Single by Shai Hulud

from the album Hearts Once Nourished with Hope and Compassion
- Released: 1997
- Recorded: August–September 1997
- Studio: Morrisound Recording, Tampa, Florida
- Genre: Hardcore punk, metalcore
- Length: 2:05
- Label: Crisis, Revelation
- Songwriter(s): Matt Fox, Oliver Chapoy
- Producer(s): Jeremy Staska

Shai Hulud singles chronology
|  | "My Heart Bleeds the Darkest Blood" (1997) | "Misanthropy Pure" (2008) |

= My Heart Bleeds the Darkest Blood =

"My Heart Bleeds the Darkest Blood" is a song from the hardcore punk band Shai Hulud from their debut album Hearts Once Nourished with Hope and Compassion. It is considered one of their most recognizable songs and is a live staple. The song was written in one night. The opening guitar riff was a direct result of the sadness everyone felt due to Oliver Chapoy's mother dying.

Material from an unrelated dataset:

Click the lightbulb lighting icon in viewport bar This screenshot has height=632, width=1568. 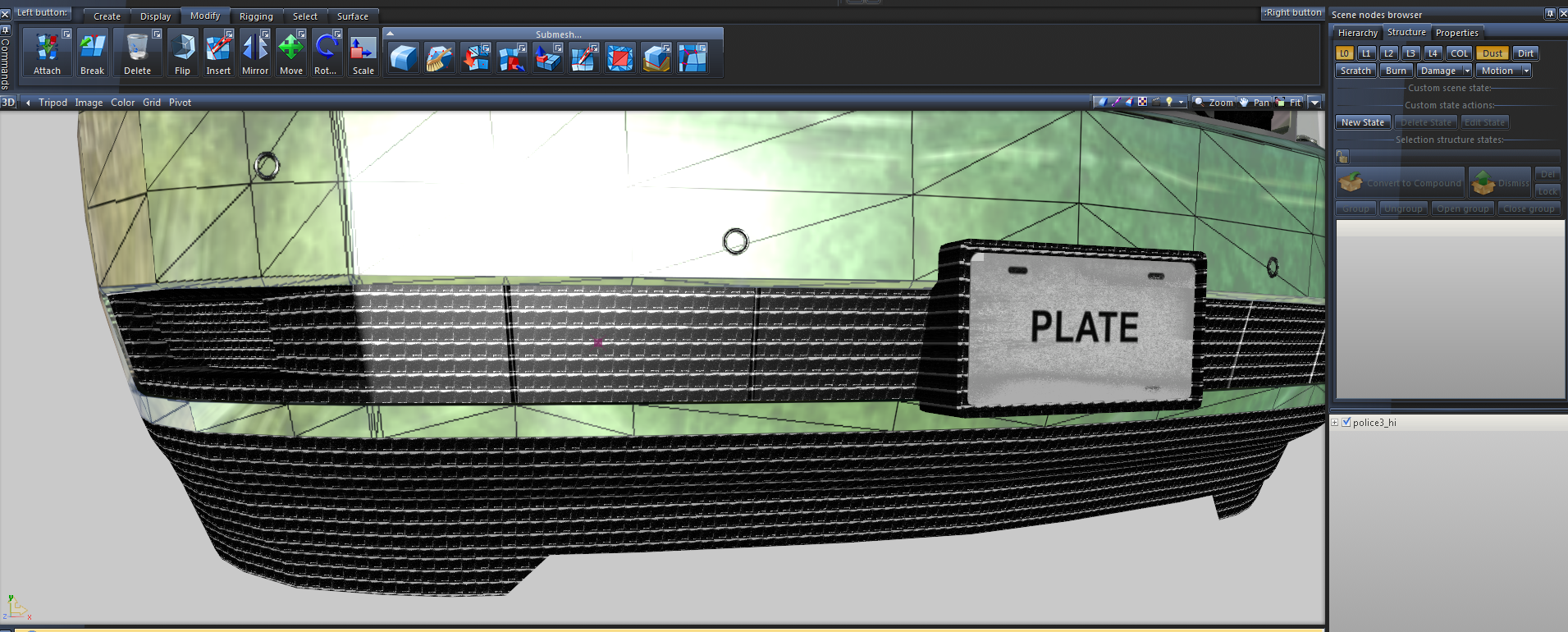1169,103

The sample played before the song starts (on Solely Concentrating on the Negative Aspects of Life) is Bill Murray saying "It's gonna be cold. It's gonna be gray. And it's gonna last you for the rest of your life." in Groundhog Day (1993).

The lyric, "A rock feels no pain," is inspired by Simon & Garfunkel's 1965 song, "I Am A Rock."

A music video was made for the song in 1997.

Brian Fair of Overcast & Shadows Fall and Jerry Villarroel of Morning Again made an appearance in the video.